As U.S. foreign investment and immigration policies face potential tightening, particularly under a possible Trump administration, Non-Resident Indians (NRIs) are reconsidering their financial strategies. Industry leaders point to a notable shift in NRI investment behaviors, with many looking to Indian real estate as a safe and lucrative alternative.

Key players in the real estate sector highlight several converging factors driving this trend. These include rising uncertainty around U.S. work visas and foreign investments, the depreciation of the rupee, and India’s streamlined real estate investment frameworks.

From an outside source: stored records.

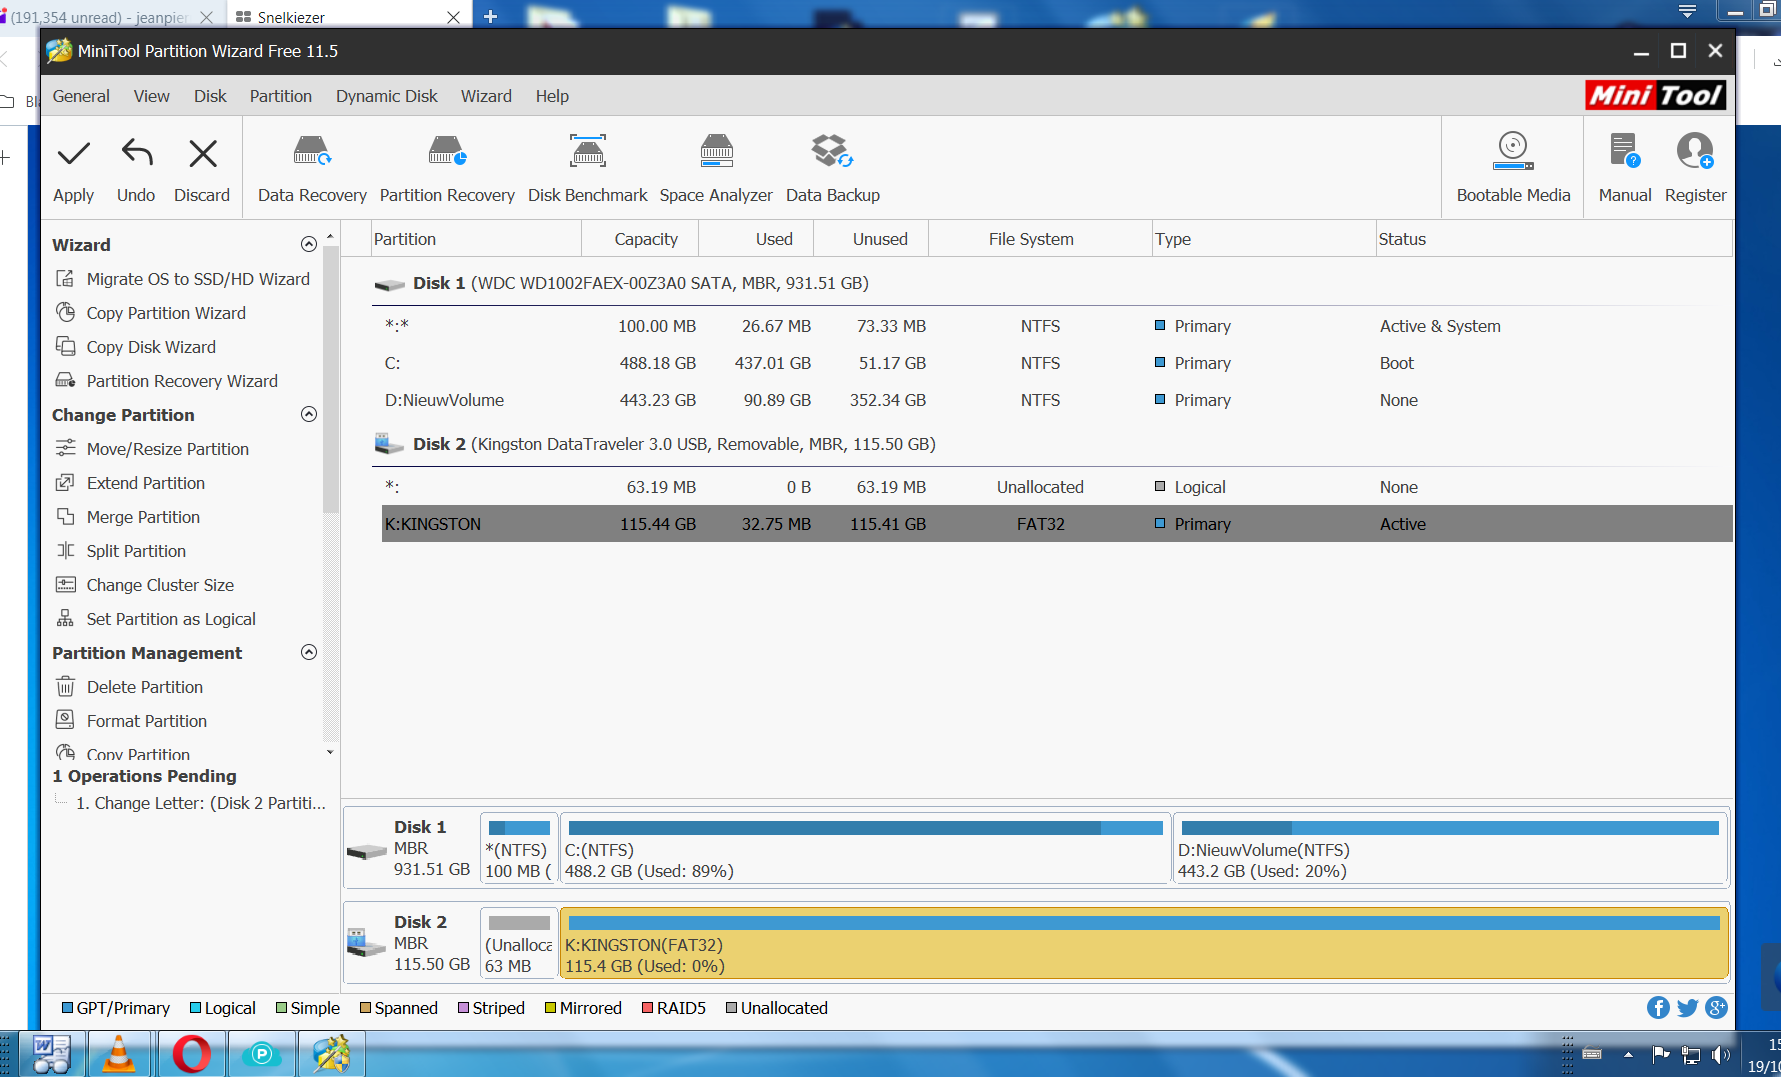Launch Partition Recovery from the toolbar

coord(447,153)
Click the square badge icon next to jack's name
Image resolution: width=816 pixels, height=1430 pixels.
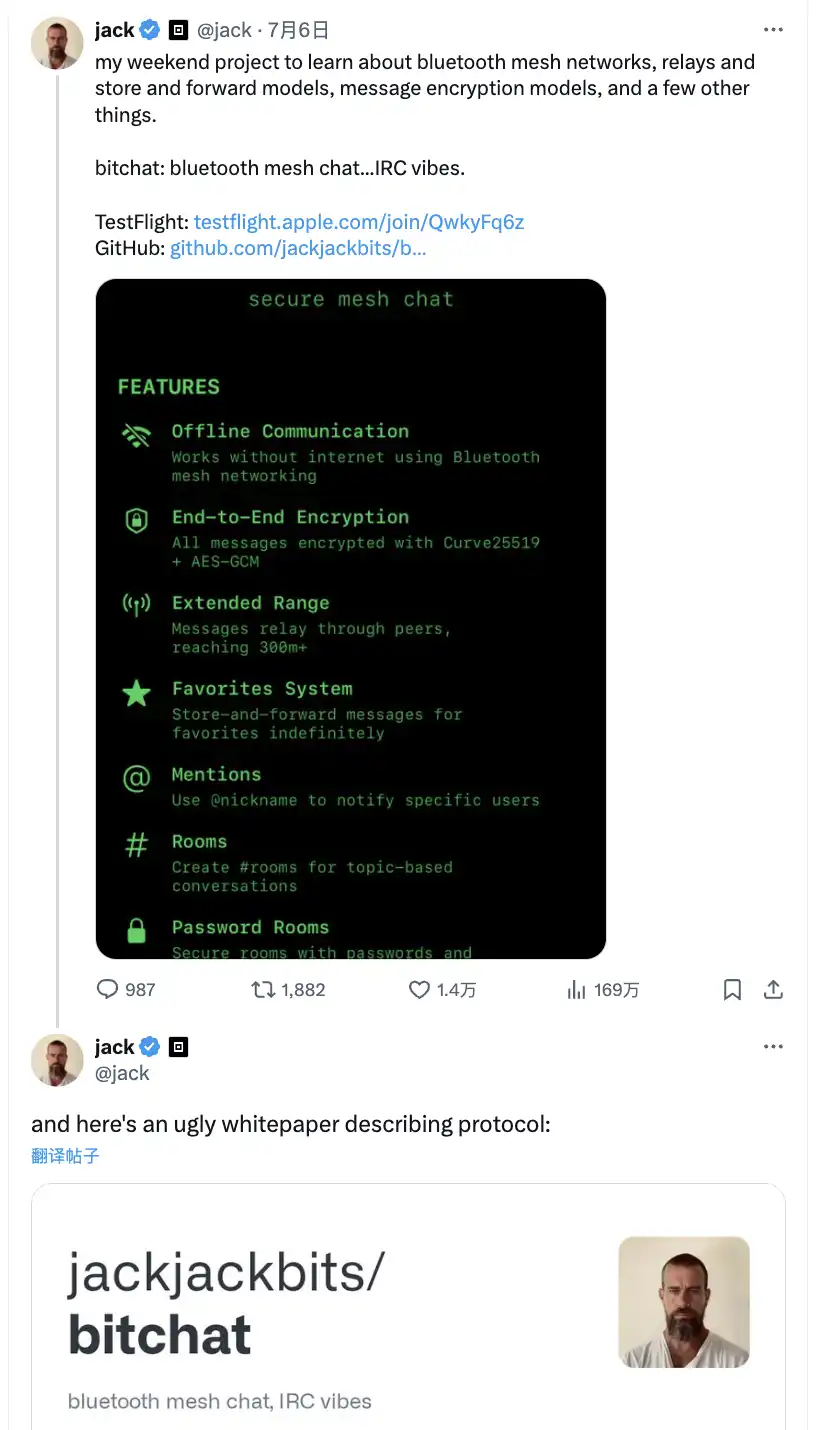(x=176, y=29)
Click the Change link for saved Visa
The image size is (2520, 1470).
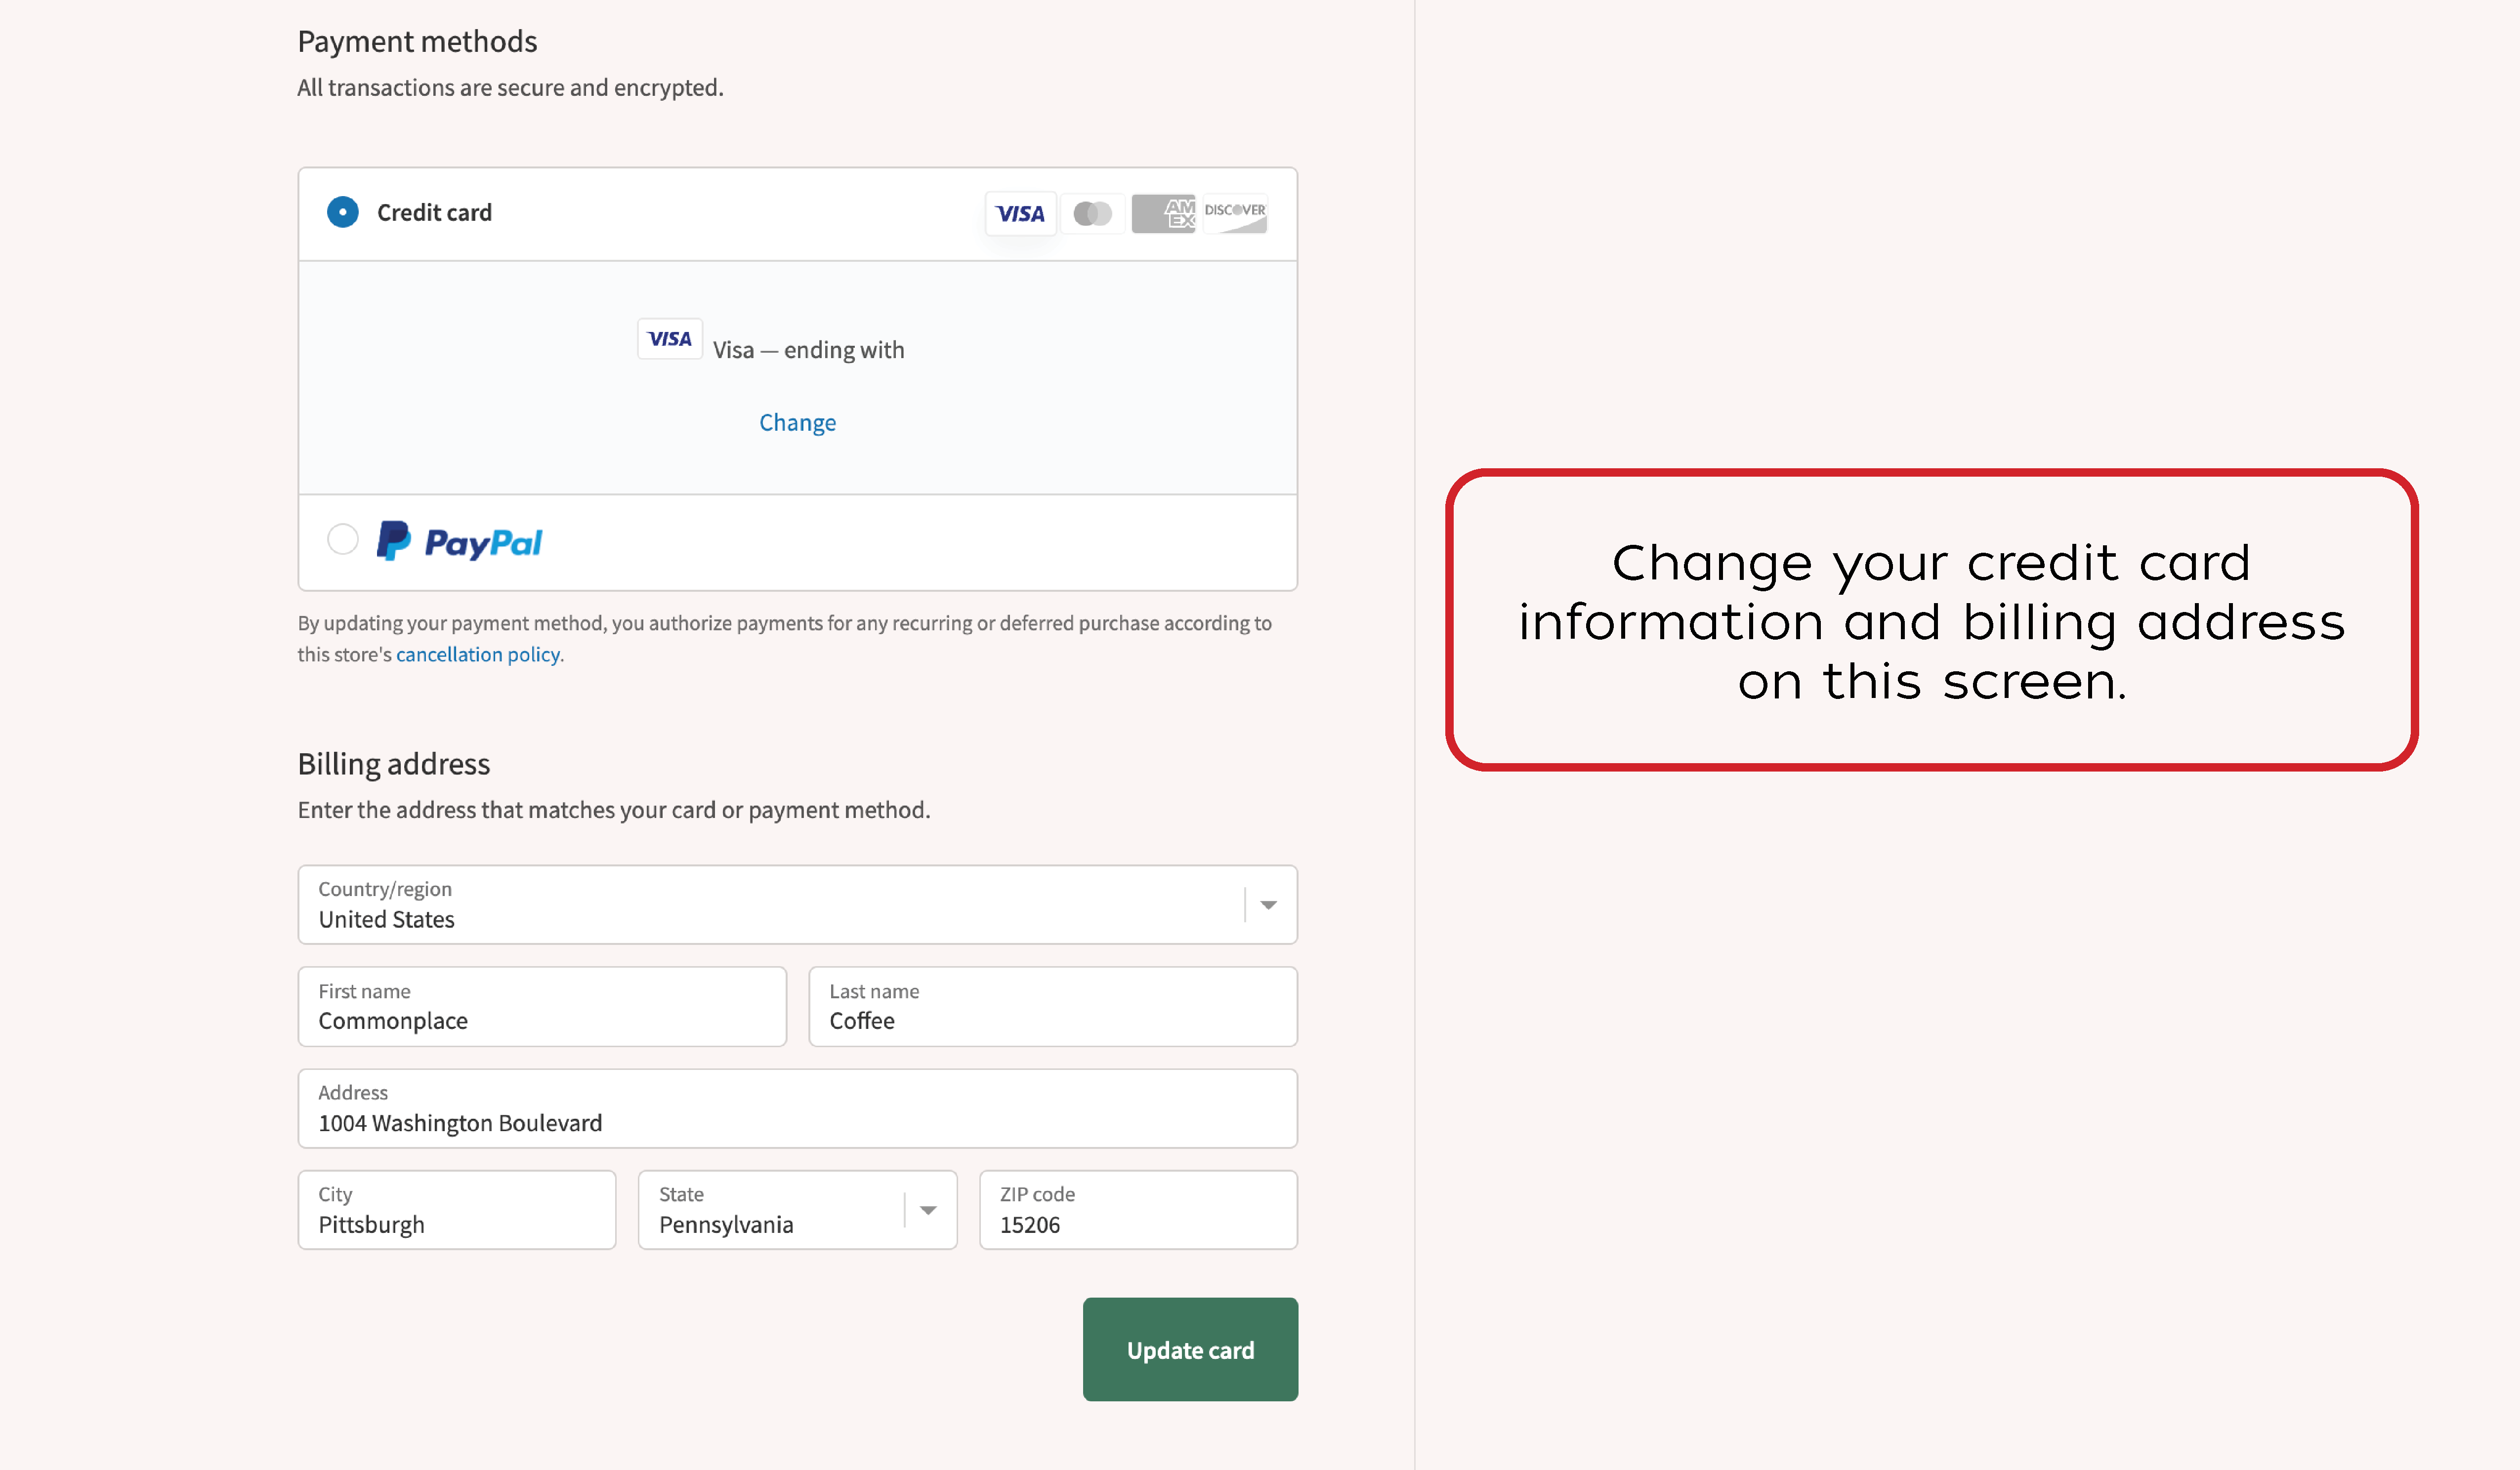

NRIs are increasingly focusing on premium commercial properties and luxury residential markets in cities like Mumbai, Delhi-NCR, Bangalore, and Hyderabad. This transition reflects not only financial prudence but also a desire for long-term security amidst global uncertainties. Additionally, advancements in India’s regulatory landscape and digital transaction platforms are making cross-border investments more seamless than ever before.

Aman Gupta, Director of RPS Group, says, the anticipated return of Trump, coupled with stringent US policies, could potentially bolster the Indian real estate market.

“We are observing a dual trend where NRIs are investing not solely for financial returns but also to establish contingency plans. NRIs are increasingly concentrating on Grade A commercial properties and the luxury residential sectors in Mumbai, Delhi-NCR, and Bangalore. Recent modifications in India’s regulatory framework for real estate, along with the development of online platforms for transactions, have made it easier for NRIs to invest from overseas, thereby contributing to this trend,” he says.

Manoj Goyal, Director, Forteasia Realty Pvt Ltd, says, “The tightening of H1B visa regulations and work permits under the Trump administration could lead to a rise in NRI investments in Indian real estate. This trend is likely due to the uncertainty surrounding U.S. immigration policies, prompting NRIs to repatriate their funds and invest them back in India. Notably, there has already been a 15 percent increase in inquiries from NRIs regarding luxury residential properties in metropolitan areas. Additionally, the depreciation of the rupee has made it more advantageous for NRIs to invest in Indian real estate, allowing them to achieve significant savings on property purchases.”

A clear trend has emerged under the Trump administration, where states are likely to implement stricter foreign investment regulations, potentially leading to an increase in NRI investments in the Indian real estate market.

“Furthermore, the investment preferences of NRIs are evolving; previously, their focus was predominantly on residential properties, but there is now a growing interest in commercial real estate, particularly in technology-driven regions. Fueled by the strong performance of the IT sector in India, there has been a 25 percent rise in NRI capital outflows directed towards commercial property acquisitions in cities like Bangalore, Hyderabad, and Pune, where these properties are generating consistent rental yields ranging from eight to ten percent,” says Anurag Goel, Director, Goel Ganga Developments.

These evolving dynamics underscore how geopolitical shifts abroad can ripple through India’s real estate market, opening new opportunities while reshaping NRI investment priorities.